● **EXERCISE DESCRIPTION**
In the data below, find the line containing "The height and"; transcribe it and each line after it exactly, through the last, skipping pictures.

● **Stored data**
-------

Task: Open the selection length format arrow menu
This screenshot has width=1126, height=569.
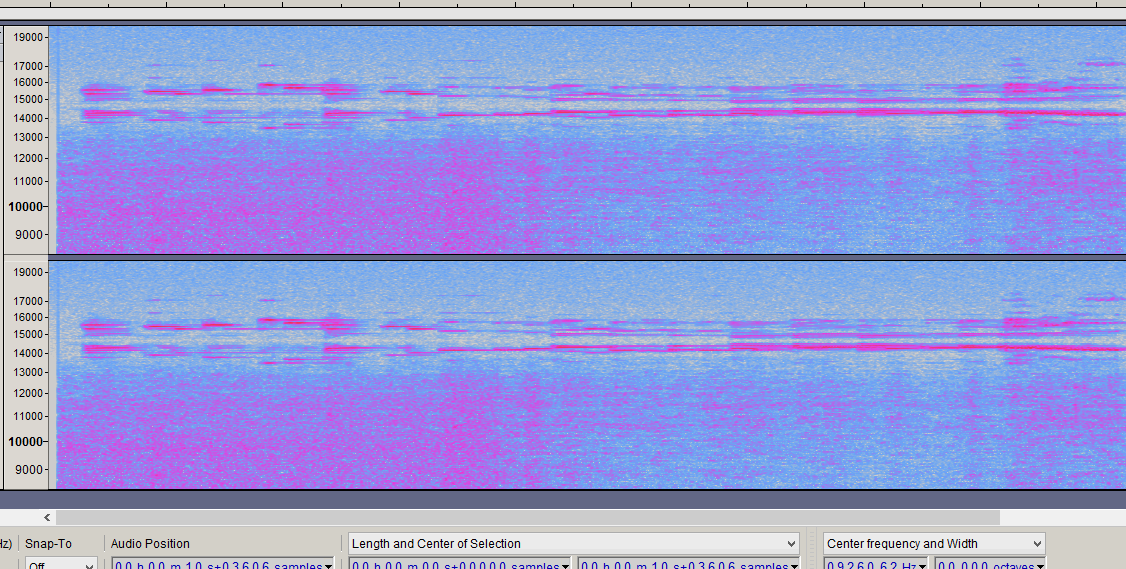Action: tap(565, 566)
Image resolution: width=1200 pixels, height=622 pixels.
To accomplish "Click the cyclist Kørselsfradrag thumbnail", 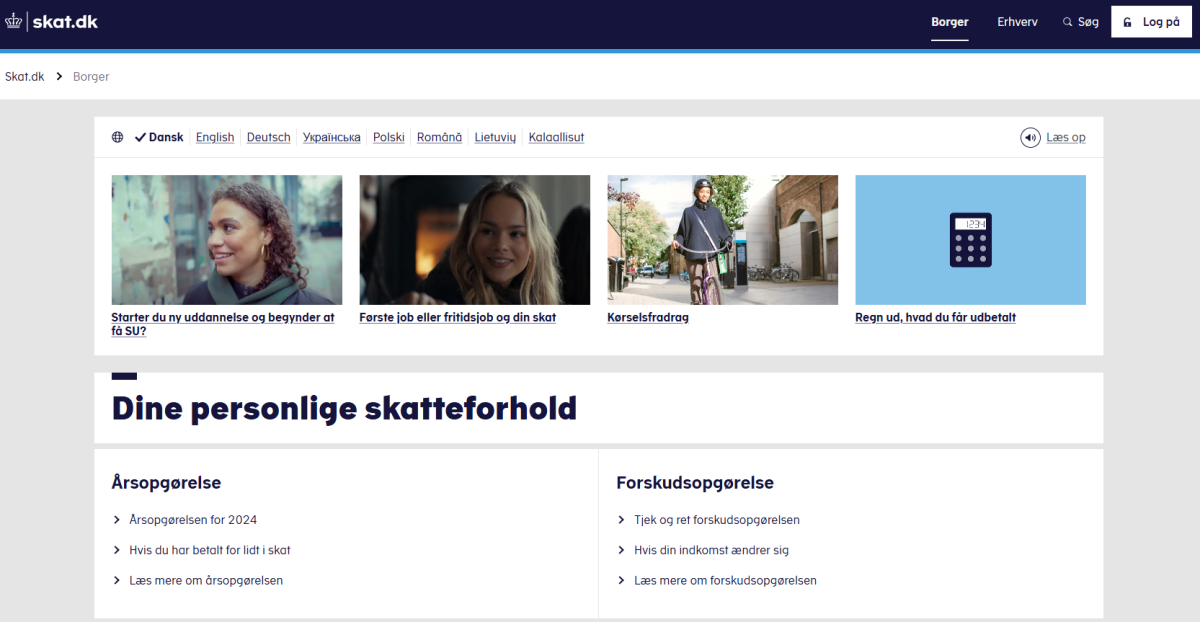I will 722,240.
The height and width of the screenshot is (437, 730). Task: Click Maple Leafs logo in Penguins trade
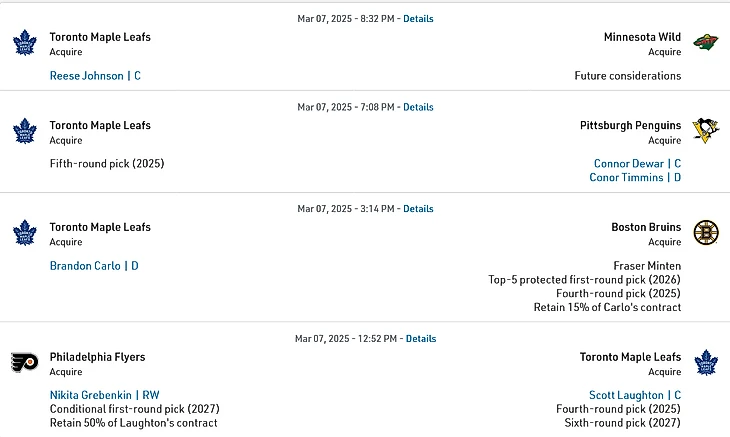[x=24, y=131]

-------

● **SOLUTION TO THIS EXERCISE**
The height and width of the screenshot is (437, 730). Task: Click Maple Leafs logo in Penguins trade
[x=24, y=131]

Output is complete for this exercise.